Friday, July 15, 2022

Windham Middle School potential construction sites narrow

A site at 61 Windham Center Road will be surveyed by SW
Cole engineers as a potential location for construction of the
new Windham Middle School. The school is expected to be
built and completed by the start of the 2026 school year.
By Ed Pierce 

An intensive geotechnical survey of a proposed site at 61 Windham Center Road conducted by SW Cole Engineering will begin in the next few weeks and it will determine if the location is suitable for construction of the new Windham Middle School.

The RSU 14 WMS Building Committee awarded the contract for the survey to SW Cole and because the survey is so in-depth and costly, committee members narrowed the field of potential sites for the new school to this one at 61 Windham Center Road.

RSU 14 Superintendent of Schools Christopher Howell said that the SW Cole engineers plan to be on site soon to begin their work.

“The survey will include multiple bore holes being done on site. The purpose of the boring is to determine soil types and to determine the location of any ledge on site,” Howell said. “This information will be extremely helpful as potential building locations and foundation plans are determined for the location.”

Along with the geotechnical survey work, the school district’s civil engineering company has launched conversations with the Maine Inland Fisheries and Wildlife Department as well as the Maine Forestry Service about the 61 Windham Center Road site. Howell said that opening lines of communication with these two agencies is intended to help with the identification of any possible rare botanical or animal species that may inhabit the location. 

Last fall, the RSU 14 Board of Directors entered into an option-to-purchase agreement with the property owner of 61 Windham Center Road in Windham. The owner agreed to take the property off the market for a period of up to two years. The cost of that option is $110,000 in the first year and if the board votes to move forward with a purchase of the property, $100,000 of the payment would be applied toward the purchase price. The option to extend in the second year is $10,000 per month but none of the funds from the second year would be applied at closing.

Lavallee Brensinger Company of Portland is serving as architects for the project and Howell said the school is being designed to accommodate teams of two to four staff members.

“The teaming structure will give students the feel of being in a smaller school within the larger school. Each team will have spaces that are dedicated to each of the core subject areas,” he said. “In addition, the building will be structured to allow for the integration of some of the applied arts within the team. The development of the team structure will serve to bring the best possible facilities to each team. In contrast, the original Windham Junior High School, now Windham Middle School was built as a departmentalized Junior High School.”

According to Howell, within the current teaming structure, only some classrooms have access to lab classrooms as part of science.

“At Jordan-Small Middle School in Raymond, the building was originally designed as an elementary school. When the building was repurposed as a middle school, two science labs were created to serve students in four different grades,” he said. “The new building will also incorporate the newer state guidelines for room sizes. Many of the classrooms at WMS are significantly undersized when compared to current standards.” 

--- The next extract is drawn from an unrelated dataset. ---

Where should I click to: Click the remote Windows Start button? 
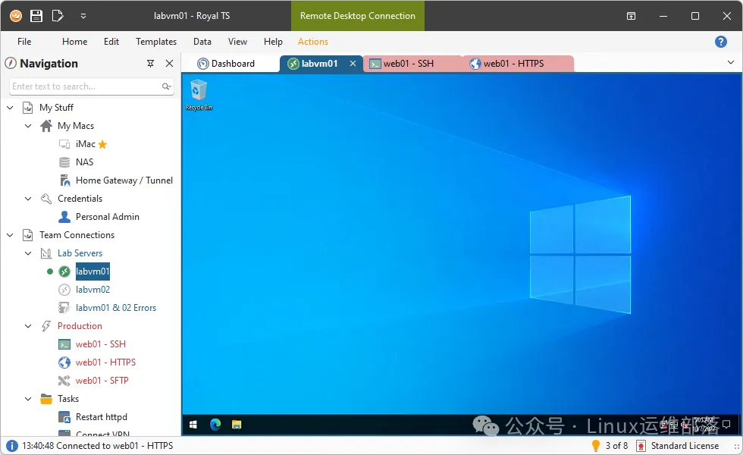pos(193,425)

The original Windham Middle School was built in 1977 and intended for a capacity of 483 students. That number has grown in the last year to 636 students, with sixth graders being housed for some classes at the adjacent Field Allen School, originally constructed in 1949.

RSU 14 first applied for the Maine Department of Education’s Major Capital Construction Program in 2016 for funding for construction and was ranked as the fifth-highest priority among 74 proposed school construction projects statewide each year before eventually gaining approval in March 2021.

Once a district applies for funding, Maine Department of Education reviews and rates the projects based upon need. The State Board of Education then funds as many projects from the list as available debt limit funds allow. Working with the State Board of Education, Maine DOE establishes both size and financial limits on projects.

“The program is highly competitive as a positive rating in the process can lead to a significant financial savings for school districts,” Howell said. “A majority of construction costs for school projects selected through this program will be covered by the state.”

Local school districts may exceed these limits at local expense through municipal bonds, but the state bears the major financial burden of capital costs for approved school construction projects. As such, Maine DOE first looks at the possibility of renovations or renovations with additions and new school construction projects are only considered in instances in which renovation projects are not economically or educationally feasible.

More than 132 potential 35-plus acre sites were originally identified for review by the RSU 14 WMS Building Committee and then ranked according to transportation accessibility, utility availability, environmental impact, and a range of other factors.

“Once we have all of the geotechnical data and reports on the property at 61 Windham Center Road, the committee will make the final recommendation on a possible site for the new school,” Howell said. “The recommendation will be accompanied by a public forum and a straw poll vote on the site. I am anticipating that the straw poll will take place later this fall.”

Howell said that the referendum for the new school project won’t take place until next spring at the earliest.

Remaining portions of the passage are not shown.